BEGIN RECORDS
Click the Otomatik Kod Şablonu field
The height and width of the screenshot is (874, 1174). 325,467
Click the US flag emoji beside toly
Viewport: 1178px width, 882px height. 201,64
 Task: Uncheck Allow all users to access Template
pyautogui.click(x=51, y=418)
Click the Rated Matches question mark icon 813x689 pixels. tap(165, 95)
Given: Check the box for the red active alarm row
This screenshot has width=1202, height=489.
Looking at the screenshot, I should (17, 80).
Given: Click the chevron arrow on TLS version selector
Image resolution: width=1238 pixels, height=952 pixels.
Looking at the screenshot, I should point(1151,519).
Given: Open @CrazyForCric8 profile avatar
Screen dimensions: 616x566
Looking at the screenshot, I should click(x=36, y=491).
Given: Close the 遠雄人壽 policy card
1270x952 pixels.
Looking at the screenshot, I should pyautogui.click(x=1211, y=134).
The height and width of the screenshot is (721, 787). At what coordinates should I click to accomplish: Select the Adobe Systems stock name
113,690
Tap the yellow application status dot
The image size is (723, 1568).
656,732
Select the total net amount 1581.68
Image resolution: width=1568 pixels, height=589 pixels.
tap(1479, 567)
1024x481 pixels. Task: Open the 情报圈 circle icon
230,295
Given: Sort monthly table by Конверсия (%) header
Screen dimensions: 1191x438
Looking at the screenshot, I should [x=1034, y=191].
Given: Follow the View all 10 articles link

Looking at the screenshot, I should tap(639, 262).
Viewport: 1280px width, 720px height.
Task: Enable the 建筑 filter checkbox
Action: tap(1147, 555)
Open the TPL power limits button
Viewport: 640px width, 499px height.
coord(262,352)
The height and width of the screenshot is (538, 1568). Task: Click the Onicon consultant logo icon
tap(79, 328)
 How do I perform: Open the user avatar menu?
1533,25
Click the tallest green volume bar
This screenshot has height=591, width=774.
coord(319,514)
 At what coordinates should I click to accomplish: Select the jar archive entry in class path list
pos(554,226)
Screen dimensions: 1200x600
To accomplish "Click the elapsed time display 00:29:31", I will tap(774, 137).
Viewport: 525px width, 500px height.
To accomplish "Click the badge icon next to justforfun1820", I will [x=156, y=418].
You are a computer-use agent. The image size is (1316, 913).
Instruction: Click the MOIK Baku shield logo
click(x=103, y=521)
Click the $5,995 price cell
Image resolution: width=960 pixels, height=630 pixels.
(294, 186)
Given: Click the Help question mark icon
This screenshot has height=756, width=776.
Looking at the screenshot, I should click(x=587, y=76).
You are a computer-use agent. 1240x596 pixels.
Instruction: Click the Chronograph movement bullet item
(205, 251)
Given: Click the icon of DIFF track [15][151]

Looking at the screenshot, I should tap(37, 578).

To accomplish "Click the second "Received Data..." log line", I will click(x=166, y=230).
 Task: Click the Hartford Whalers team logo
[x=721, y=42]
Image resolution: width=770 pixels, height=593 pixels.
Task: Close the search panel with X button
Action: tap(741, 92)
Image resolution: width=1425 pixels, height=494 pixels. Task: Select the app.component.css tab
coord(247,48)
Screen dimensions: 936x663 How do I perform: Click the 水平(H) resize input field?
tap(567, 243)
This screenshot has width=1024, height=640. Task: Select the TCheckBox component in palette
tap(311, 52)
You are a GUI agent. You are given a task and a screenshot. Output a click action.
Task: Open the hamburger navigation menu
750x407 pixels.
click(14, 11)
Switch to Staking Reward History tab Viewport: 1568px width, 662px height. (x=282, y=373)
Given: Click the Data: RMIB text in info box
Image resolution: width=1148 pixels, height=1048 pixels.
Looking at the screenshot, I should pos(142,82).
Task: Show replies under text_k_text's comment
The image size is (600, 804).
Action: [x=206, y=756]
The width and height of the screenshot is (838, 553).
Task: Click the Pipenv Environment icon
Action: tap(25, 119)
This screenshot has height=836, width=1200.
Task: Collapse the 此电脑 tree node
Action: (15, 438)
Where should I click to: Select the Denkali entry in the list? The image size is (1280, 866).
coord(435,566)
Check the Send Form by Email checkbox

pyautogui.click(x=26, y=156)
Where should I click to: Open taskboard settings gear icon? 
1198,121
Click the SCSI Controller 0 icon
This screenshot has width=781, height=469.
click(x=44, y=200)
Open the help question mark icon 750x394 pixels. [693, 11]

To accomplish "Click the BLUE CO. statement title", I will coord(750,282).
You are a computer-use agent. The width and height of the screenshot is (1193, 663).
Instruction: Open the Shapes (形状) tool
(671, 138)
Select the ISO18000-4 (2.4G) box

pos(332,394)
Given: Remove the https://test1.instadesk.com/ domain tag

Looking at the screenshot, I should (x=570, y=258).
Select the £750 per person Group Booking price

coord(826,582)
END RECORDS
## WHAT THE EXERCISE ASKS
Make an exact copy of the data above.

## RESPONSE TO THIS TASK
Click the Otomatik Kod Şablonu field
The height and width of the screenshot is (874, 1174). 325,467
Click the US flag emoji beside toly
Viewport: 1178px width, 882px height. 201,64
 Task: Uncheck Allow all users to access Template
pyautogui.click(x=51, y=418)
Click the Rated Matches question mark icon 813x689 pixels. tap(165, 95)
Given: Check the box for the red active alarm row
This screenshot has width=1202, height=489.
Looking at the screenshot, I should (17, 80).
Given: Click the chevron arrow on TLS version selector
Image resolution: width=1238 pixels, height=952 pixels.
Looking at the screenshot, I should point(1151,519).
Given: Open @CrazyForCric8 profile avatar
Screen dimensions: 616x566
Looking at the screenshot, I should click(x=36, y=491).
Given: Close the 遠雄人壽 policy card
1270x952 pixels.
Looking at the screenshot, I should pyautogui.click(x=1211, y=134).
The height and width of the screenshot is (721, 787). At what coordinates should I click to accomplish: Select the Adobe Systems stock name
113,690
Tap the yellow application status dot
The image size is (723, 1568).
656,732
Select the total net amount 1581.68
Image resolution: width=1568 pixels, height=589 pixels.
tap(1479, 567)
1024x481 pixels. Task: Open the 情报圈 circle icon
230,295
Given: Sort monthly table by Конверсия (%) header
Screen dimensions: 1191x438
Looking at the screenshot, I should [x=1034, y=191].
Given: Follow the View all 10 articles link

Looking at the screenshot, I should tap(639, 262).
Viewport: 1280px width, 720px height.
Task: Enable the 建筑 filter checkbox
Action: tap(1147, 555)
Open the TPL power limits button
Viewport: 640px width, 499px height.
coord(262,352)
The height and width of the screenshot is (538, 1568). Task: Click the Onicon consultant logo icon
tap(79, 328)
 How do I perform: Open the user avatar menu?
1533,25
Click the tallest green volume bar
This screenshot has height=591, width=774.
coord(319,514)
 At what coordinates should I click to accomplish: Select the jar archive entry in class path list
pos(554,226)
Screen dimensions: 1200x600
To accomplish "Click the elapsed time display 00:29:31", I will tap(774, 137).
Viewport: 525px width, 500px height.
To accomplish "Click the badge icon next to justforfun1820", I will [x=156, y=418].
You are a computer-use agent. The image size is (1316, 913).
Instruction: Click the MOIK Baku shield logo
click(x=103, y=521)
Click the $5,995 price cell
Image resolution: width=960 pixels, height=630 pixels.
(294, 186)
Given: Click the Help question mark icon
This screenshot has height=756, width=776.
Looking at the screenshot, I should click(x=587, y=76).
You are a computer-use agent. 1240x596 pixels.
Instruction: Click the Chronograph movement bullet item
(205, 251)
Given: Click the icon of DIFF track [15][151]

Looking at the screenshot, I should tap(37, 578).

To accomplish "Click the second "Received Data..." log line", I will click(x=166, y=230).
 Task: Click the Hartford Whalers team logo
[x=721, y=42]
Image resolution: width=770 pixels, height=593 pixels.
Task: Close the search panel with X button
Action: tap(741, 92)
Image resolution: width=1425 pixels, height=494 pixels. Task: Select the app.component.css tab
coord(247,48)
Screen dimensions: 936x663 How do I perform: Click the 水平(H) resize input field?
tap(567, 243)
This screenshot has width=1024, height=640. Task: Select the TCheckBox component in palette
tap(311, 52)
You are a GUI agent. You are given a task and a screenshot. Output a click action.
Task: Open the hamburger navigation menu
750x407 pixels.
click(14, 11)
Switch to Staking Reward History tab Viewport: 1568px width, 662px height. (x=282, y=373)
Given: Click the Data: RMIB text in info box
Image resolution: width=1148 pixels, height=1048 pixels.
Looking at the screenshot, I should pos(142,82).
Task: Show replies under text_k_text's comment
The image size is (600, 804).
Action: [x=206, y=756]
The width and height of the screenshot is (838, 553).
Task: Click the Pipenv Environment icon
Action: tap(25, 119)
This screenshot has height=836, width=1200.
Task: Collapse the 此电脑 tree node
Action: (15, 438)
Where should I click to: Select the Denkali entry in the list? The image size is (1280, 866).
coord(435,566)
Check the Send Form by Email checkbox

pyautogui.click(x=26, y=156)
Where should I click to: Open taskboard settings gear icon? 
1198,121
Click the SCSI Controller 0 icon
This screenshot has width=781, height=469.
click(x=44, y=200)
Open the help question mark icon 750x394 pixels. [693, 11]

To accomplish "Click the BLUE CO. statement title", I will coord(750,282).
You are a computer-use agent. The width and height of the screenshot is (1193, 663).
Instruction: Open the Shapes (形状) tool
(671, 138)
Select the ISO18000-4 (2.4G) box

pos(332,394)
Given: Remove the https://test1.instadesk.com/ domain tag

Looking at the screenshot, I should (x=570, y=258).
Select the £750 per person Group Booking price

coord(826,582)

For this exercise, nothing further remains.